Dan J, I see you understand exactly what I said. Yes, each of us sees our environment through our own lens of perspective, and it is our view of our environment that shapes us. People who dismiss environment as the major shaping factor are those who haven’t looked that deep into understanding what environment really means to each individual.

I see you also have thought about the “it takes a village to raise a child” maxim in more depth than most.

I laugh at those who believe it is an expression of socialism or collectivism intent.

The wisdom in that comes from a time when people lived in villages where everyone knew everyone else, and beliefs, customs, mores, and purpose was almost universally shared. Within that context parents taught their children, and the village reinforced those teachings through monitoring the child’s public behavior and either reporting back to the parents or instantly correcting the bad behavior of the child. The parent instead of confronting his neighbors, appreciated their efforts in the parents behalf and corrected the child with instruction or punishment as fitting.

Our present day life in America has destroyed the village; and it is not the size of the communities that is the agent of destruction. The agent of destruction is those inventions that make social interaction for entertainment, enlightenment, and friendship almost totally unnecessary, so that even in small communities neighbors no long know each other, much less share common character traits or beliefs.

Ryan Vann July 25, 2011 at 7:21 am

Your final observation does seem apt, and lamentable. I was raised in a small community in Southern Oregon, where the things you described were definitely happening in a big way. A hear about the place now, and it seems the camaraderie, unity, and even the rivalry within the community simply isn’t there, and a lot of the kids are absolute idiots as a result.

Observer_Guy1 July 24, 2011 at 1:29 pm

I can’t figure out how this guy got an advanced degree in anything. Something is seriously wrong with the government-funded educational system. You mean to tell me that some of my tax dollars helped this guy get through school? What a waste of precious resources!

vidyohs July 24, 2011 at 2:51 pm

Frankly dude, from the content of your comments you’ve posted on the Cafe lately, you aren’t fit to carry Caplan’s jockstrap for him, much less offer criticism on his thoughts or opinions.

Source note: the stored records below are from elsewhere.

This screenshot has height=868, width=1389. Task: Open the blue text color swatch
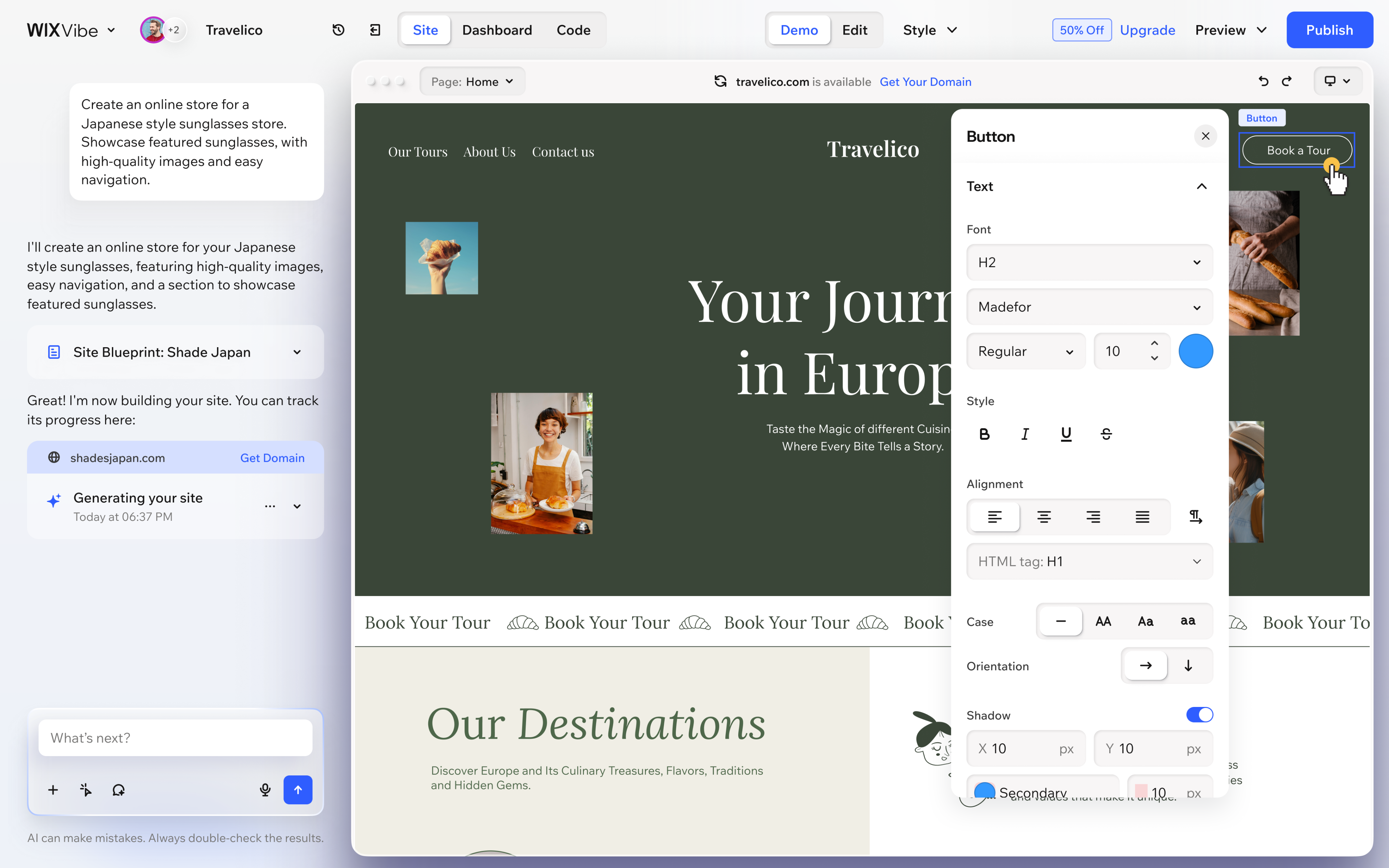coord(1196,351)
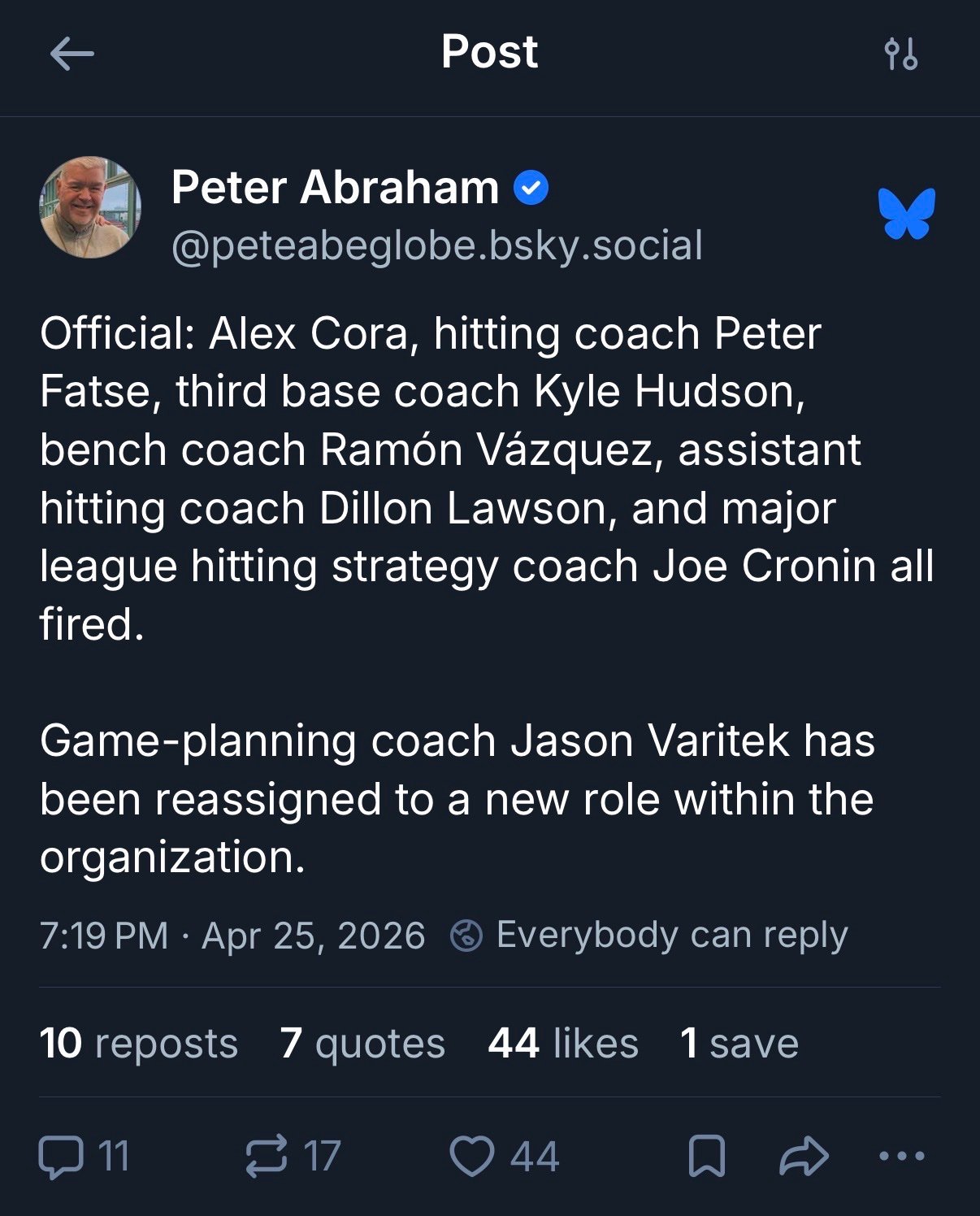Open the Peter Abraham display name
Screen dimensions: 980x1216
click(335, 188)
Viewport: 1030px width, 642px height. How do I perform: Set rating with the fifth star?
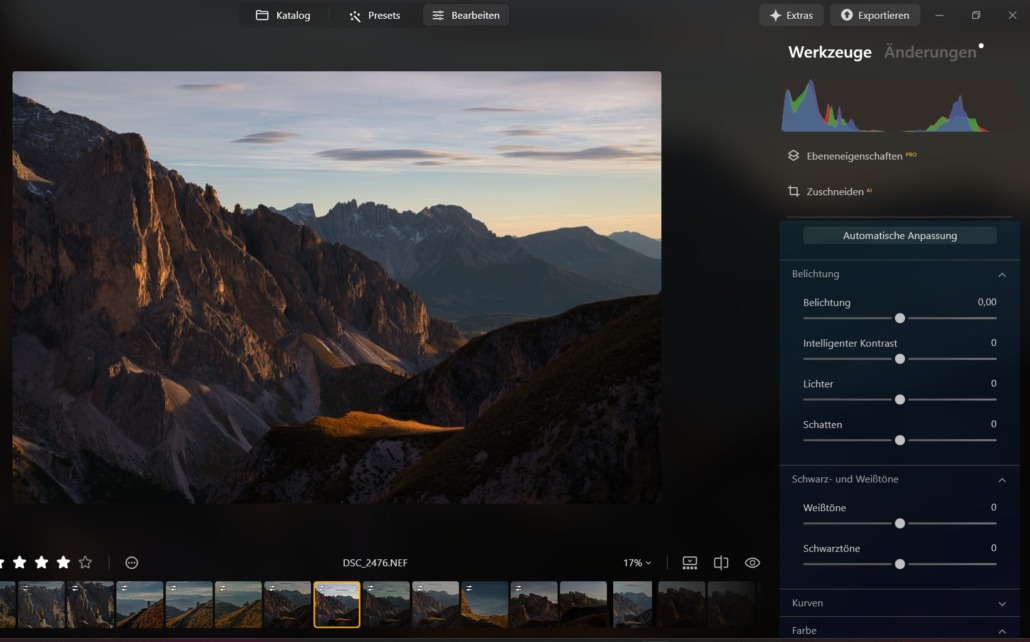tap(85, 563)
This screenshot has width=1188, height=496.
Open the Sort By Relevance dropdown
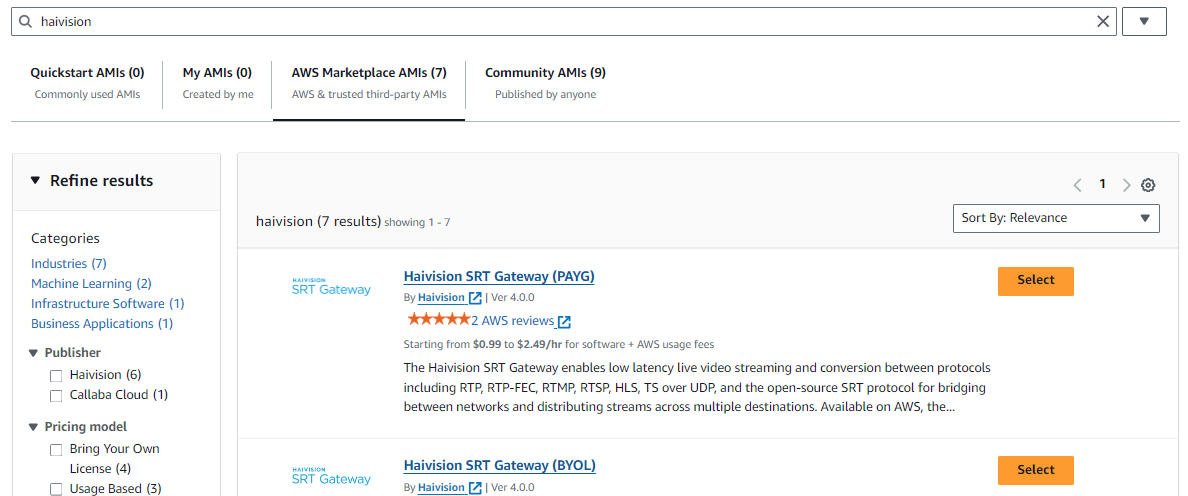point(1056,218)
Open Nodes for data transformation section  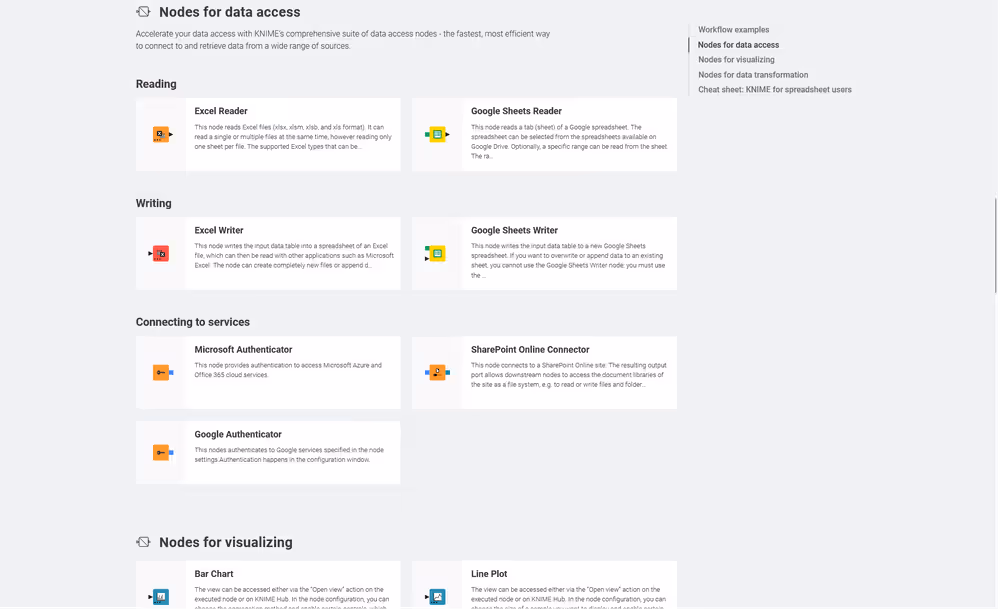(753, 74)
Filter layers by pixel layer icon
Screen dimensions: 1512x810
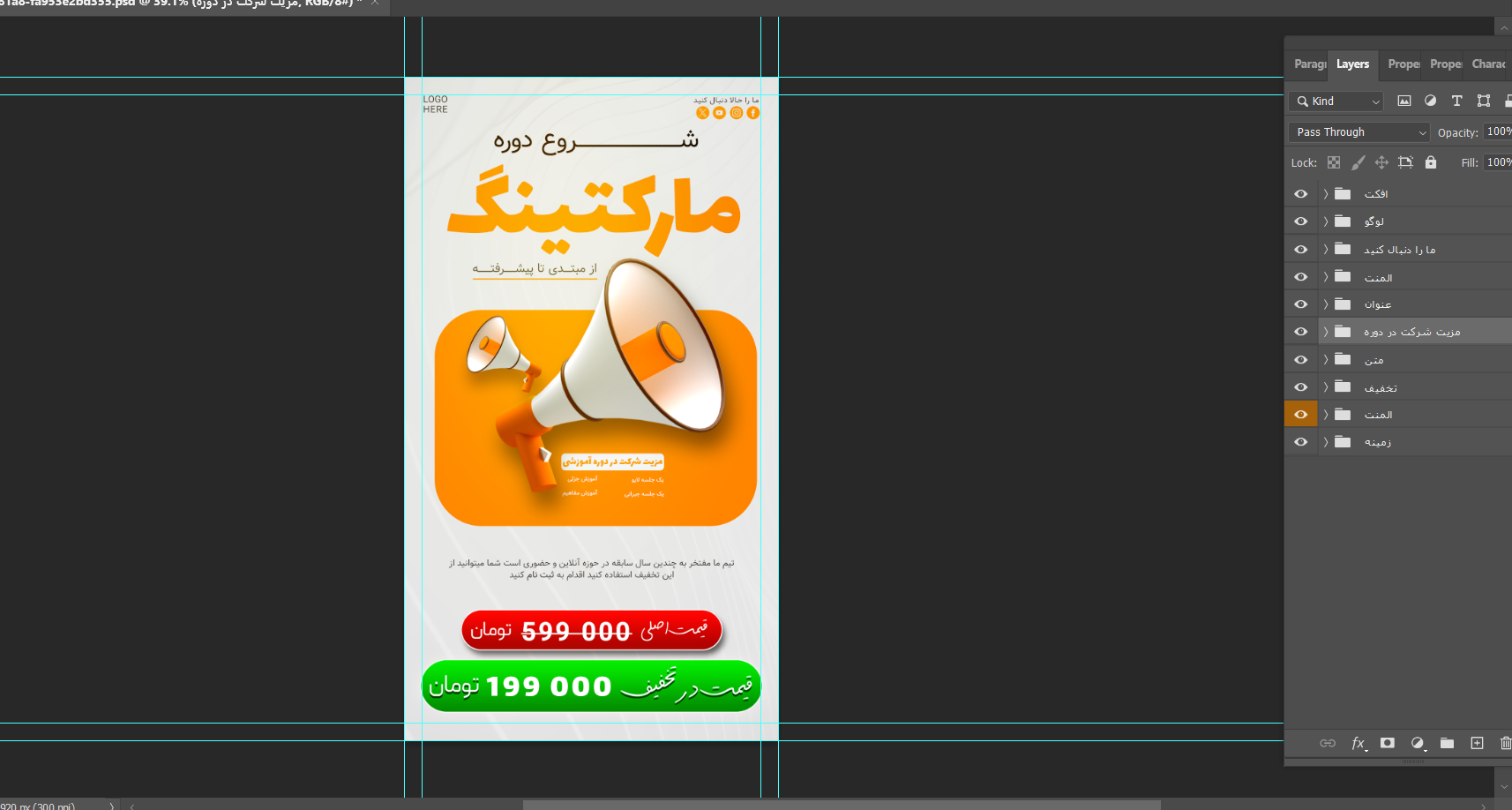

bruce July 24, 2011 at 2:24 pm

i saw the interview when i was browsing through the channels of tvhod. if you listen carefully i think there is a sense on what he is saying. well if not the interviewers should have atleast cut his interview out.

Ryan Vann July 25, 2011 at 7:16 am

Bryan should never affront us again with his atrocious attempt at a beard; that I can say for certain. As for parenting, I’ve nothing cogent to add to that discussion, as I’m 26, have no children, and don’t intend to for a few years at the least.

YetAnotherTom July 27, 2011 at 10:47 pm

If I could influence my future children’s upbringing in any way, it would be to choose their peers. Even a very bright child would lose ground if his peers expectations of him were to ignore school or engage in drug culture.